I called Marissa. “We have a couple of good offers for you on the transmitter. But Alex thinks you should be patient. We’re pretty sure others are on the way.”
“My dad thinks we should do what Grandpop would have done. Decline the museum’s offer and give it to them.”
“Marissa, I wouldn’t want to get in the middle of this, but keep in mind it’s worth a lot of money.”
Alex makes it a point to take me to dinner once, and sometimes twice, a week. We vary the restaurants, but on that night we headed off to Mully’s Top of the World. Mully’s is located on the summit of Mt. Oskar, and it provides a magnificent view of surrounding mountains, the Melony, and Lake Accord. There were a couple of boats on the lake. They were lit up and apparently partying.

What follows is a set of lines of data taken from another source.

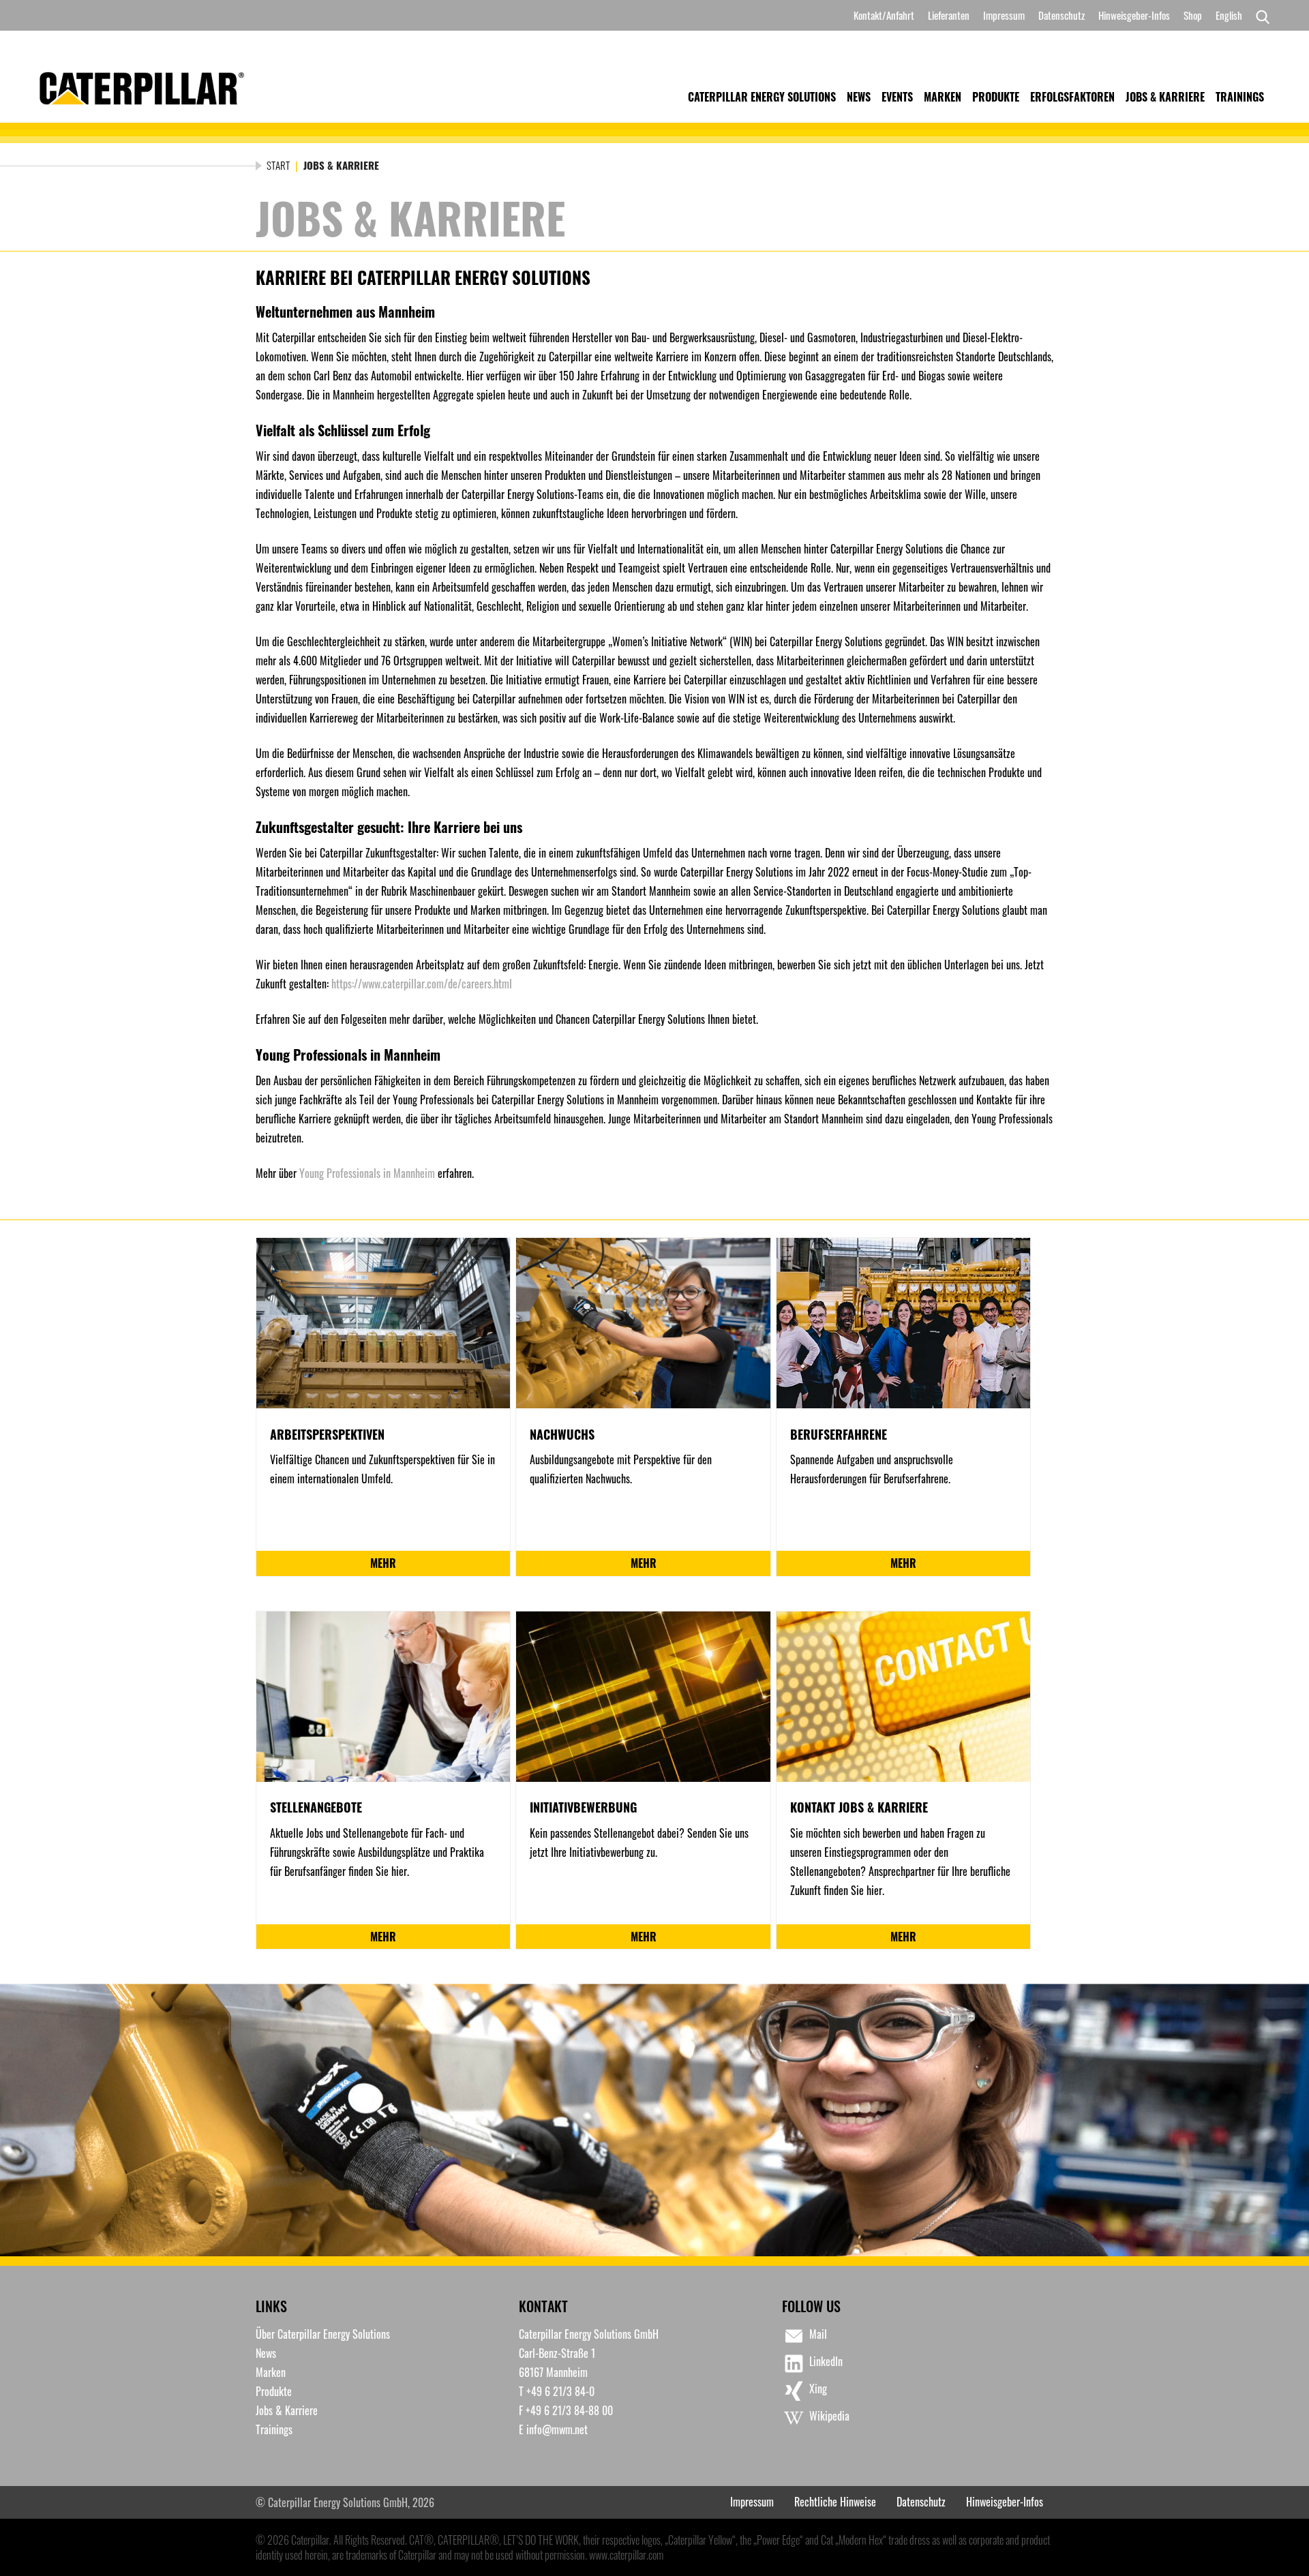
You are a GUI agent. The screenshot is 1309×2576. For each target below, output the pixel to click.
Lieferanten (948, 14)
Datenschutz (1061, 14)
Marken (942, 97)
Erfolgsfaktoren (1072, 97)
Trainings (1240, 97)
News (859, 97)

We’re supposed to have an arrangement that we don’t talk business on these occasions, but, of course, that’s an impossible objective. Although I should give him credit: He tries. He was talking about Payton’s Follies, a show he’d seen the previous evening. It was a musical satire on inept guys trying to figure out ways to bed women. You know, the usual. When he’d finished, he mentioned as a kind of by-the-way that he’d had a call from John Kraus. “He tells me the Capella Families is organizing a virtual protest. You know why?”
I shrugged. “I can guess.”
“Apparently your buddy JoAnn ran another experiment. And it worked. They shut down the drive completely, and the ship just stayed where it was. They’re going to try it again. Try to get a sense of how safe it is, I guess. The Capella Families wants them to stop, to touch absolutely nothing and bring the families out as best they can.”